Benny Andrews (American, 1930-2006)
Oil on canvas, 44 1/2 x 36 in.
Mourners is a vivid example of the poignant humanism expressed by the artist, writer, and activist Benny Andrews. One of ten children born to Georgia sharecroppers, he was the first in his family to graduate from high school. Both sides of the family represented mixed ethnicities, but in the segregated South they were alike regarded as African Americans. Andrews would embrace this identity in his art, gaining from and contributing to a strong tradition of storytelling, social protest, and respect for the commonplace--all characteristics shared by black artists such as Romare Bearden, Palmer Hayden, and Jacob Lawrence.
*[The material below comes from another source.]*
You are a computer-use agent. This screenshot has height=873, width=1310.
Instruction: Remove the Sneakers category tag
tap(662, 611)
Trained at the School of the Art Institute of Chicago, Andrews moved to New York in
1958. He balanced a studio practice with teaching, attaining full professorship at
Queens College of the City University of New York in 1988. Beginning in
the late 1960s, he became involved in protesting the under-representation of both African American and women artists in such venerable New York institutions as the Metropolitan Museum of Art and the Whitney Museum of American Art. A cofounder of the Black Emergency Cultural Coalition in 1969, he frequently picketed both museums in order to publicize their apparent indifference to artists of color. In the early 1970s, Andrews developed an art-instruction program for the New York state prison system. These activities coincided with a burgeoning of social-protest movements during that period, which gave him further impetus to air his grievances and advocate for reforms. From 1982 to 1984, Andrews, recognized both as an inspired leader and a skilled artist, directed the National Endowment for the Arts Visual Arts Program.
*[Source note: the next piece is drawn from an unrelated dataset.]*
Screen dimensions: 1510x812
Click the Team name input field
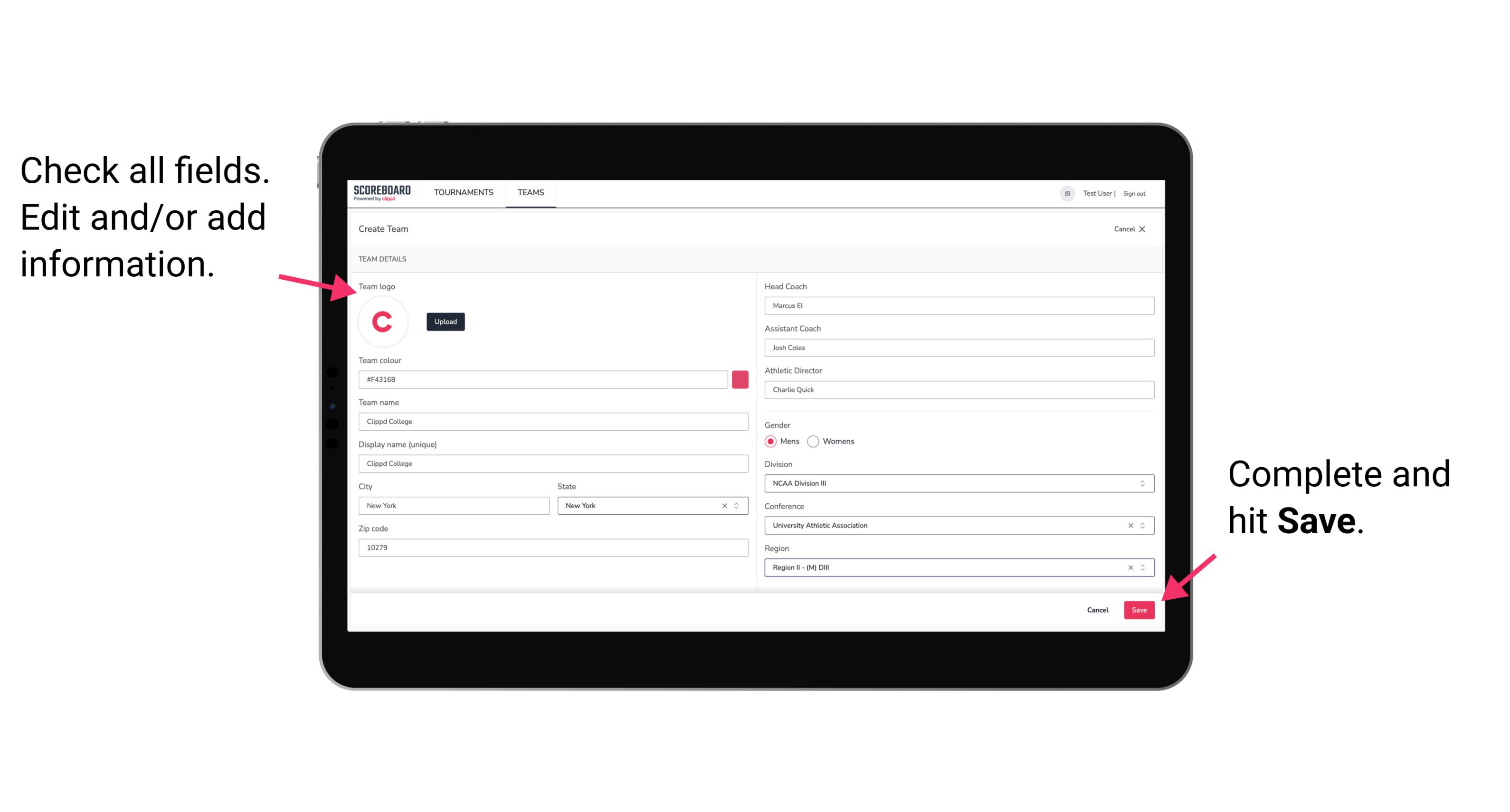point(553,420)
From the mid-1960s on, Andrews portrayed scenes from and memories of his youth. Often, activities or incidents from his rural Southern background overlapped in a dreamscape of contemporary American life. Mourners recalls the religious practice of the Plainview Baptist Church, just outside Madison, Georgia, which he attended with his family. Projecting both pathos and stoic dignity, the artist depicts two women mourners whose expressions of grief and loss are counterbalanced by a cathartic and typically boisterous celebration of life characteristic of black Baptist funerals. According to Andrews, "This poor community of African Americans, oppressed through segregation and lacking many of the necessities for a decent life, could find relief in only one place, the church." (1)
--Patricia McDonnell, director of the Ulrich Museum of Art
1. Benny Andrews, "Artist’s Statement: The 'Revival Series'", The Revival Series by Benny Andrews, exh. brochure (New York: Bill Hodges
Gallery, 1995), n.p.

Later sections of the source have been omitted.